家制度は廃止されましたが、夫婦同氏制は現民法に引き継がれました。
3 夫婦同氏を強制することによる問題点
夫婦同氏を強制することについては、主に以下のような問題点が指摘されています。
①夫婦が同氏とならなければ婚姻できないとすることは、婚姻の自由(憲法13条)に反するのではないか。
②氏名は人が個人として尊重される基礎であり、その個人の人格の象徴であって、人格権の一内容を構成するものであることからすれば、氏名の変更を強制されるのはアイデンティティの喪失につながり、人格権(憲法13条)を侵害するのではないか
③氏の同一性識別機能からすると、旧姓時代の営業や研究の実績が改姓後に認識されないといった社会生活上の不利益を与えることは憲法24条に違反するのではないか。
④夫婦の一方が従来の氏を維持し、もう片方が従来の氏を改めることを強制するのは、夫婦間の権利の平等に反するのではないか。また、日本では婚姻に際して改氏しているのは約95%が女性であるということから、多くの女性から実質的に氏の選択の機会を奪うものであり、憲法24条に反するのではないか。
【参考】
憲法第13条 すべて国民は、個人として尊重される。生命、自由及び幸福追求に対する国民の権利については、公共の福祉に反しない限り、立法その他の国政の上で、最大の尊重を必要とする。
憲法第24条
第1項 婚姻は、両性の合意のみに基いて成立し、夫婦が同等の権利を有することを基本として、相互の協力により、維持されなければならない。

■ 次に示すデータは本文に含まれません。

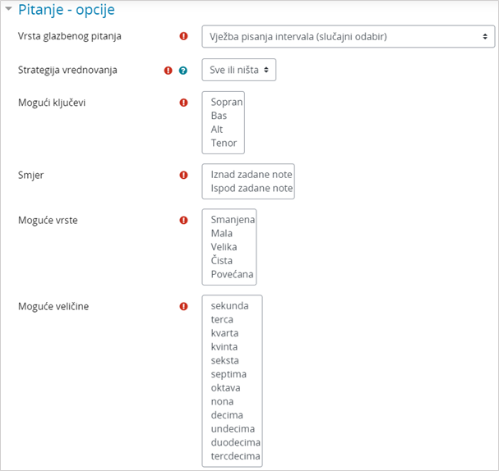This screenshot has height=471, width=499.
Task: Click required icon next to Moguće vrste
Action: 183,220
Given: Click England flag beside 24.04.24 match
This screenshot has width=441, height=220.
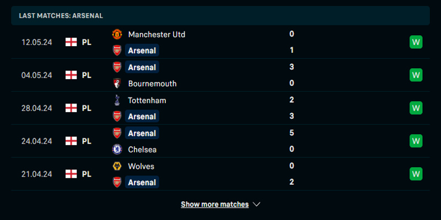Looking at the screenshot, I should click(x=71, y=141).
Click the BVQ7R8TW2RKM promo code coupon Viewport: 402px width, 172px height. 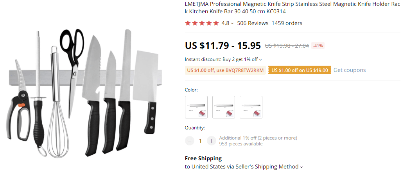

第2項 配偶者の選択、財産権、相続、住居の選定、離婚並びに婚姻及び家族に関するその他の事項に関しては、法律は、個人の尊厳と両性の本質的平等に立脚して、制定されなければならない。
4 女性差別撤廃委員会による3回の勧告
日本は、昭和60(1985)年に「女子に対するあらゆる形態の差別撤廃に関する条約」(女子差別撤廃条約)を批准しています。
この女子差別撤廃条約が履行されているか監視するための組織である女子差別撤廃委員会は平成15(2003)年7月、平成21(2009)年8月、平成28(2016)年3月と3度にわたり女性が婚姻前の姓を保持することを可能にする法整備を勧告しています。
すなわち、女子差別撤廃条約第16条1項では「締約国は,婚姻及び家族関係に係るすべての事項について女子に対する差別を撤廃するためのすべての適当な措置をとるものとし,特に,男女の平等を基礎として次のことを確保する。(g)夫及び妻の同一の個人的権利(姓及び職業を選択する権利を含む。)」とされており、事実上、女性が姓の変更を強いられている現状もふまえ、女性が婚姻前の姓を保持することを可能にする法整備を勧告しているのです。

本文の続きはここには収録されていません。